───── Quoted passage ─────

Also in Memory of Charlotte Hastings

Charlotte Hastings had a signed release form from Ruth and was helping to gather information for the sculpture.  She was so pleased that this sculpture was going to happen and I was devastated when I heard of Charlotte’s passing.  It was then that I realized that my motivation of doing the sculpture was in part for Charlotte. 

This past semester was busy.  I was trying to attempt fifty-one credits to be able to culminate in November of 2006.  I had no time to work on the Dick Hathaway project or to mourn Charlotte’s death.  My grief over Charlotte passing was as deep as hers over Dick’s.  It was not until the last residency in April of 2006. We were in the school’s memorial service for Charlotte. I expressed my longing for Charlotte to be here working on this with me, and I heard the words spoken by Blythe Silano, “But Charlotte loved Dick”.  Those thoughts began to ring in my heart and renewed the sculpture.  For me this sculpture is not just in memory of Dick Hathaway it is also in memory of my friend and advisor, Charlotte Hastings. 

A picture of Charlotte and myself, residency 2005. This was the semester residency that we planned the sculpture of Dick.

Comparisons- Did Professor Hathaway have a large head?

I find myself yearning for something to compare.  Nancy said she had a picture of herself with Dick.  I was so intrigued.  If Dick is on the same plane as Nancy’s face then I can utilize her face to get the size of Dick’s head.  Funny, the more I think about Dick’s head the more I ask myself, “Wasn’t it larger than normal?”  I laugh thinking that maybe I am imagining his intelligence and replacing it for the actual size of his head, but then again I can’t help but wonder.  Did Dick Hathaway’s head larger than normal?

            I wished I had my sculpting calipers and could have measured Nancy’s head to compare it to Dick’s, but because I was the one initiating the project I wondered if I was intruding too much on Nancy, even if Nancy seemed very comfortable with my requests. 

            I am grateful of her acceptance of the project because I have found there are two totally different views about posthumous sculpture; you either love it or hate it. Having a three dimensional figure of a loved one that you can touch is difficult for some people, it may be difficult for some of the readers of this blog who see the sculpture.  For others it is the greatest tribute. I think about Patsy and I hope her grandchildren will come to her sculpture and talk with her.  Maybe slip love notes or flowers in her bronze hands.

            And with the sculpture of Dick I hope people ask, “Who is the man that is motioning to me from across the green?” If people ask then those knowing and loving Dick can tell them what a great man he was, describe his passions and in turn the they and Dick live on.

───── Information provided ─────

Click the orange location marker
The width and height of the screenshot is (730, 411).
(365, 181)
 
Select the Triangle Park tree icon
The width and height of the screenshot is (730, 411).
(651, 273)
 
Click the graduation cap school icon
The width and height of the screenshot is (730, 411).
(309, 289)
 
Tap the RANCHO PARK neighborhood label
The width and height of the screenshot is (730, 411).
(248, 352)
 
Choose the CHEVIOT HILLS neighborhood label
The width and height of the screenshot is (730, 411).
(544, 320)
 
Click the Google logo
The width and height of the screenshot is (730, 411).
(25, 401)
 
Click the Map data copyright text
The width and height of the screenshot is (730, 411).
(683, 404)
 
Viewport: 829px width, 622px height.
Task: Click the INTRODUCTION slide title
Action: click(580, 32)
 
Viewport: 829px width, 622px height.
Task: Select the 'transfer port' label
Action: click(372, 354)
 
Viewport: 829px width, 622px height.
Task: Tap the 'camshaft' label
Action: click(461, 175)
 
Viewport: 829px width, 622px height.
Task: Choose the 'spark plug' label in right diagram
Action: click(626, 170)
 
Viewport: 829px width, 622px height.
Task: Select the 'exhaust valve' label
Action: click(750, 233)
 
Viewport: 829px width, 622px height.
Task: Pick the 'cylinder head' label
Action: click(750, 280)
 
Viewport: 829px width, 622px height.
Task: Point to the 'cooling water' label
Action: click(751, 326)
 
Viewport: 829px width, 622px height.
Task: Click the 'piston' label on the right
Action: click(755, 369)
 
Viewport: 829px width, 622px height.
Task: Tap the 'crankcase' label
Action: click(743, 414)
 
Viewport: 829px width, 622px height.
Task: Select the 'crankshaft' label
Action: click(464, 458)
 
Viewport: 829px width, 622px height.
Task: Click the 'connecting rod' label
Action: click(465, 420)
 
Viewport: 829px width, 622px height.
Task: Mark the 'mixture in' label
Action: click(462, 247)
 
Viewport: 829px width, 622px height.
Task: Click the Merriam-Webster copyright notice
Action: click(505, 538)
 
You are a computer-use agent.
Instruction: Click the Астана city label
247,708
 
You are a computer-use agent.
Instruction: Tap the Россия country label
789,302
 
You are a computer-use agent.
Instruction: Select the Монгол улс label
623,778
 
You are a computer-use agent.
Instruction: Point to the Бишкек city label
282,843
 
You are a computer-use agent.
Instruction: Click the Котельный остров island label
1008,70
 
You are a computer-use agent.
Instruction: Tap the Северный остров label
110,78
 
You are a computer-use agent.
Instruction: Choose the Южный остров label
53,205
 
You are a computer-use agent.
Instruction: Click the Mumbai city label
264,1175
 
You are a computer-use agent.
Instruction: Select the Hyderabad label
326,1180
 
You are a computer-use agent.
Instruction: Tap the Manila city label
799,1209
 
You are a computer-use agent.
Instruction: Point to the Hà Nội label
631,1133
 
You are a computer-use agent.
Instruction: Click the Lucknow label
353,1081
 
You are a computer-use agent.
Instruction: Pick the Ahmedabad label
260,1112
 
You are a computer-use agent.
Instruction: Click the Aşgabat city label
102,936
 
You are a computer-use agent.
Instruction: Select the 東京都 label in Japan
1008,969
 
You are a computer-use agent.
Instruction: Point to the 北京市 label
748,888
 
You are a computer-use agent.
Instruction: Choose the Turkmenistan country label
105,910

─────

- **Directions for this task**
Update the account of the Hathaway sculpture by rewriting the part between "I find myself" and "head larger than normal?", inclusive, so that "curious" stands in place of "intrigued".

- **Full output**
I find myself yearning for something to compare.  Nancy said she had a picture of herself with Dick.  I was so curious.  If Dick is on the same plane as Nancy’s face then I can utilize her face to get the size of Dick’s head.  Funny, the more I think about Dick’s head the more I ask myself, “Wasn’t it larger than normal?”  I laugh thinking that maybe I am imagining his intelligence and replacing it for the actual size of his head, but then again I can’t help but wonder.  Did Dick Hathaway’s head larger than normal?